* _WHAT NEEDS TO BE DONE_
All records below must be retyped exactly.

* _LISTED ENTRIES_
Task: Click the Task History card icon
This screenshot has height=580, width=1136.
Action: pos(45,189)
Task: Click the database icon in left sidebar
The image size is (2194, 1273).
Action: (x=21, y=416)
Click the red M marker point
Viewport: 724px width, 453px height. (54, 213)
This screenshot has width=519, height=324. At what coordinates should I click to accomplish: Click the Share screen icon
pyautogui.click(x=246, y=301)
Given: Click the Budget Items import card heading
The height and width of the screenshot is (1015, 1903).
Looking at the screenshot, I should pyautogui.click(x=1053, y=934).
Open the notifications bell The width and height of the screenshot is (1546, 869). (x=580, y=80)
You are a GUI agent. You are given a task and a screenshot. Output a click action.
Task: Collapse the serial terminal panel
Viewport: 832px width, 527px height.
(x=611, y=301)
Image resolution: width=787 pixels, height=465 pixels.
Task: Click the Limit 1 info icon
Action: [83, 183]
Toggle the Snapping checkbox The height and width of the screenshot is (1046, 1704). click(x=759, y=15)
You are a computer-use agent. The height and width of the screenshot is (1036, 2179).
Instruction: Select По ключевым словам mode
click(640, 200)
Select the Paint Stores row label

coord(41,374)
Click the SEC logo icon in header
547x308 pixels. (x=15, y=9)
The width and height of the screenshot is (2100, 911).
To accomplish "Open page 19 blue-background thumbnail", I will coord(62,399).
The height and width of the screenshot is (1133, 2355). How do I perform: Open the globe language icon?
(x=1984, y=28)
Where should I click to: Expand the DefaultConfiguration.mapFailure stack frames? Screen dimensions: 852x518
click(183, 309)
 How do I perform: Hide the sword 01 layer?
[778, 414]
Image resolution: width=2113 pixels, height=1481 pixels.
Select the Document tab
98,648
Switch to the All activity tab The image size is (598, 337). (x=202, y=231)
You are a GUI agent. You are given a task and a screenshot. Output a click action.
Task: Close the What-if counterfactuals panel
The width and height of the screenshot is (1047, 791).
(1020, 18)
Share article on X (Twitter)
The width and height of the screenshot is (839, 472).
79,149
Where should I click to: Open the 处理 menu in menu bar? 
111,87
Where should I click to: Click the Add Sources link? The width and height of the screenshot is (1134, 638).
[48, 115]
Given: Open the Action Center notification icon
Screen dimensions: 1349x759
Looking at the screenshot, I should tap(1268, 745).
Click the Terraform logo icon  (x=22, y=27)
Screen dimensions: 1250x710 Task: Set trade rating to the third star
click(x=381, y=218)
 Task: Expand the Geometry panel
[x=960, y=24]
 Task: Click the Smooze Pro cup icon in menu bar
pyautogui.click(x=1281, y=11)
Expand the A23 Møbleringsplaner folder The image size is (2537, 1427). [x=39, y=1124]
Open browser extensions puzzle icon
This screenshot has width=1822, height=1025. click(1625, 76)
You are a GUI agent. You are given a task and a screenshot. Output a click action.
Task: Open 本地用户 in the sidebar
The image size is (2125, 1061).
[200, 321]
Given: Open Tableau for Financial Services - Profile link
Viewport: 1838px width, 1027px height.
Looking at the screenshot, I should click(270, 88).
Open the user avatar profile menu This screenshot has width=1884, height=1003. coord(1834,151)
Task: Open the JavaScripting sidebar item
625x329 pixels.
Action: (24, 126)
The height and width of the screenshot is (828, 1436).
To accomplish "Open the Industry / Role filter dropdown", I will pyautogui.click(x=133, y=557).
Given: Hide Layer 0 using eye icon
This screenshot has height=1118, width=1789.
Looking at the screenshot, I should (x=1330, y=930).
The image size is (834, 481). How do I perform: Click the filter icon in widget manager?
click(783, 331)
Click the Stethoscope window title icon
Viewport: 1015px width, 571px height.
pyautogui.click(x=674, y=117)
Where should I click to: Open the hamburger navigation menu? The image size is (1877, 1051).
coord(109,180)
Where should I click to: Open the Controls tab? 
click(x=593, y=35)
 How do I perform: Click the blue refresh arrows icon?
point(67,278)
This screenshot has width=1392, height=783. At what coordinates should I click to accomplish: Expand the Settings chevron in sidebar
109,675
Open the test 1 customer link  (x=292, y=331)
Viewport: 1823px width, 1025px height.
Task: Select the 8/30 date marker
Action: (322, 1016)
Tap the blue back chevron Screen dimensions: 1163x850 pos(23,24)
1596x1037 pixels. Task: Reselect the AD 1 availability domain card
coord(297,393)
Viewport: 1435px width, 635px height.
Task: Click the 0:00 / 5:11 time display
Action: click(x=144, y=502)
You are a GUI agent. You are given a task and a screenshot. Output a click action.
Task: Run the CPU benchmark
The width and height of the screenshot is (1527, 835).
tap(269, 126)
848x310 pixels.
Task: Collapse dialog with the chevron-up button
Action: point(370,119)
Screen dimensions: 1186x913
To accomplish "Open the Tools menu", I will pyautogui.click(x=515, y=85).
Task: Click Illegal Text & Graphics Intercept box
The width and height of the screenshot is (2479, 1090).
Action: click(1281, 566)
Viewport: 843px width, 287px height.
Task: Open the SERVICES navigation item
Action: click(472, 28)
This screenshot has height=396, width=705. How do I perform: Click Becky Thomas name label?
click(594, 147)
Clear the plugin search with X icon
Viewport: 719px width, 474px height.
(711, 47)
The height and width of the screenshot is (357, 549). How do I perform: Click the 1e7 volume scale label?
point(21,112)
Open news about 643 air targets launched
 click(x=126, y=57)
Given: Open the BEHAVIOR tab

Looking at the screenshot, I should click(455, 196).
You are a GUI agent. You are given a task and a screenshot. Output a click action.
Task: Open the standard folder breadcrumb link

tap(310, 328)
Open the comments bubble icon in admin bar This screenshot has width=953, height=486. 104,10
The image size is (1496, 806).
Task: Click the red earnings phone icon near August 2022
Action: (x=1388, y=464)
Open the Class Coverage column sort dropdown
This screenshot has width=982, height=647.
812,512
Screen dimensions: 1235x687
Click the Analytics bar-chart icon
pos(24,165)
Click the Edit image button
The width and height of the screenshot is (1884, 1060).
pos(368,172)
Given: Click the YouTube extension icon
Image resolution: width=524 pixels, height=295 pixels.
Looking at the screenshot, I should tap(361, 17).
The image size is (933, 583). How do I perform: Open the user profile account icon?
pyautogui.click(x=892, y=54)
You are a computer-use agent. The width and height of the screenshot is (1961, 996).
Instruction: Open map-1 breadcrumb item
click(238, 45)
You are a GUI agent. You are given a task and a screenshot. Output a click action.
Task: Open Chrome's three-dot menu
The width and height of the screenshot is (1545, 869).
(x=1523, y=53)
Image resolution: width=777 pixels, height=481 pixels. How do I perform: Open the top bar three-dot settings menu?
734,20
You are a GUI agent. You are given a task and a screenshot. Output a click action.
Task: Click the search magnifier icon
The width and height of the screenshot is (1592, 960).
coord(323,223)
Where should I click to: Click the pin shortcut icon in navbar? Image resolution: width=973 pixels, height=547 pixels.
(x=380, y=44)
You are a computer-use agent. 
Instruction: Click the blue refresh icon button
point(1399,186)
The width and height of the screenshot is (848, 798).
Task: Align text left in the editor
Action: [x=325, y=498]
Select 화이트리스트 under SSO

* _SOLUTION_
Task: Click the Task History card icon
This screenshot has height=580, width=1136.
Action: pos(45,189)
Task: Click the database icon in left sidebar
The image size is (2194, 1273).
Action: (x=21, y=416)
Click the red M marker point
Viewport: 724px width, 453px height. (54, 213)
This screenshot has width=519, height=324. At what coordinates should I click to accomplish: Click the Share screen icon
pyautogui.click(x=246, y=301)
Given: Click the Budget Items import card heading
The height and width of the screenshot is (1015, 1903).
Looking at the screenshot, I should pyautogui.click(x=1053, y=934).
Open the notifications bell The width and height of the screenshot is (1546, 869). (x=580, y=80)
You are a GUI agent. You are given a task and a screenshot. Output a click action.
Task: Collapse the serial terminal panel
Viewport: 832px width, 527px height.
(x=611, y=301)
Image resolution: width=787 pixels, height=465 pixels.
Task: Click the Limit 1 info icon
Action: [83, 183]
Toggle the Snapping checkbox The height and width of the screenshot is (1046, 1704). click(x=759, y=15)
You are a computer-use agent. The height and width of the screenshot is (1036, 2179).
Instruction: Select По ключевым словам mode
click(640, 200)
Select the Paint Stores row label

coord(41,374)
Click the SEC logo icon in header
547x308 pixels. (x=15, y=9)
The width and height of the screenshot is (2100, 911).
To accomplish "Open page 19 blue-background thumbnail", I will coord(62,399).
The height and width of the screenshot is (1133, 2355). How do I perform: Open the globe language icon?
(x=1984, y=28)
Where should I click to: Expand the DefaultConfiguration.mapFailure stack frames? Screen dimensions: 852x518
click(183, 309)
 How do I perform: Hide the sword 01 layer?
[778, 414]
Image resolution: width=2113 pixels, height=1481 pixels.
Select the Document tab
98,648
Switch to the All activity tab The image size is (598, 337). (x=202, y=231)
You are a GUI agent. You are given a task and a screenshot. Output a click action.
Task: Close the What-if counterfactuals panel
The width and height of the screenshot is (1047, 791).
(1020, 18)
Share article on X (Twitter)
The width and height of the screenshot is (839, 472).
79,149
Where should I click to: Open the 处理 menu in menu bar? 
111,87
Where should I click to: Click the Add Sources link? The width and height of the screenshot is (1134, 638).
[48, 115]
Given: Open the Action Center notification icon
Screen dimensions: 1349x759
Looking at the screenshot, I should tap(1268, 745).
Click the Terraform logo icon  (x=22, y=27)
Screen dimensions: 1250x710 Task: Set trade rating to the third star
click(x=381, y=218)
 Task: Expand the Geometry panel
[x=960, y=24]
 Task: Click the Smooze Pro cup icon in menu bar
pyautogui.click(x=1281, y=11)
Expand the A23 Møbleringsplaner folder The image size is (2537, 1427). [x=39, y=1124]
Open browser extensions puzzle icon
This screenshot has width=1822, height=1025. click(1625, 76)
You are a GUI agent. You are given a task and a screenshot. Output a click action.
Task: Open 本地用户 in the sidebar
The image size is (2125, 1061).
[200, 321]
Given: Open Tableau for Financial Services - Profile link
Viewport: 1838px width, 1027px height.
Looking at the screenshot, I should click(270, 88).
Open the user avatar profile menu This screenshot has width=1884, height=1003. coord(1834,151)
Task: Open the JavaScripting sidebar item
625x329 pixels.
Action: (24, 126)
The height and width of the screenshot is (828, 1436).
To accomplish "Open the Industry / Role filter dropdown", I will pyautogui.click(x=133, y=557).
Given: Hide Layer 0 using eye icon
This screenshot has height=1118, width=1789.
Looking at the screenshot, I should (x=1330, y=930).
The image size is (834, 481). How do I perform: Click the filter icon in widget manager?
click(783, 331)
Click the Stethoscope window title icon
Viewport: 1015px width, 571px height.
pyautogui.click(x=674, y=117)
Where should I click to: Open the hamburger navigation menu? The image size is (1877, 1051).
coord(109,180)
Where should I click to: Open the Controls tab? 
click(x=593, y=35)
 How do I perform: Click the blue refresh arrows icon?
point(67,278)
This screenshot has width=1392, height=783. At what coordinates should I click to accomplish: Expand the Settings chevron in sidebar
109,675
Open the test 1 customer link  (x=292, y=331)
Viewport: 1823px width, 1025px height.
Task: Select the 8/30 date marker
Action: (322, 1016)
Tap the blue back chevron Screen dimensions: 1163x850 pos(23,24)
1596x1037 pixels. Task: Reselect the AD 1 availability domain card
coord(297,393)
Viewport: 1435px width, 635px height.
Task: Click the 0:00 / 5:11 time display
Action: click(x=144, y=502)
You are a GUI agent. You are given a task and a screenshot. Output a click action.
Task: Run the CPU benchmark
The width and height of the screenshot is (1527, 835).
tap(269, 126)
848x310 pixels.
Task: Collapse dialog with the chevron-up button
Action: point(370,119)
Screen dimensions: 1186x913
To accomplish "Open the Tools menu", I will pyautogui.click(x=515, y=85).
Task: Click Illegal Text & Graphics Intercept box
The width and height of the screenshot is (2479, 1090).
Action: click(1281, 566)
Viewport: 843px width, 287px height.
Task: Open the SERVICES navigation item
Action: click(472, 28)
This screenshot has height=396, width=705. How do I perform: Click Becky Thomas name label?
click(594, 147)
Clear the plugin search with X icon
Viewport: 719px width, 474px height.
(711, 47)
The height and width of the screenshot is (357, 549). How do I perform: Click the 1e7 volume scale label?
point(21,112)
Open news about 643 air targets launched
 click(x=126, y=57)
Given: Open the BEHAVIOR tab

Looking at the screenshot, I should click(455, 196).
You are a GUI agent. You are given a task and a screenshot. Output a click action.
Task: Open the standard folder breadcrumb link

tap(310, 328)
Open the comments bubble icon in admin bar This screenshot has width=953, height=486. 104,10
The image size is (1496, 806).
Task: Click the red earnings phone icon near August 2022
Action: (x=1388, y=464)
Open the Class Coverage column sort dropdown
This screenshot has width=982, height=647.
812,512
Screen dimensions: 1235x687
Click the Analytics bar-chart icon
pos(24,165)
Click the Edit image button
The width and height of the screenshot is (1884, 1060).
pos(368,172)
Given: Click the YouTube extension icon
Image resolution: width=524 pixels, height=295 pixels.
Looking at the screenshot, I should tap(361, 17).
The image size is (933, 583). How do I perform: Open the user profile account icon?
pyautogui.click(x=892, y=54)
You are a computer-use agent. The width and height of the screenshot is (1961, 996).
Instruction: Open map-1 breadcrumb item
click(238, 45)
You are a GUI agent. You are given a task and a screenshot. Output a click action.
Task: Open Chrome's three-dot menu
The width and height of the screenshot is (1545, 869).
(x=1523, y=53)
Image resolution: width=777 pixels, height=481 pixels. How do I perform: Open the top bar three-dot settings menu?
734,20
You are a GUI agent. You are given a task and a screenshot. Output a click action.
Task: Click the search magnifier icon
The width and height of the screenshot is (1592, 960).
coord(323,223)
Where should I click to: Click the pin shortcut icon in navbar? Image resolution: width=973 pixels, height=547 pixels.
(x=380, y=44)
You are a computer-use agent. 
Instruction: Click the blue refresh icon button
point(1399,186)
The width and height of the screenshot is (848, 798).
Task: Align text left in the editor
Action: [x=325, y=498]
Select 화이트리스트 under SSO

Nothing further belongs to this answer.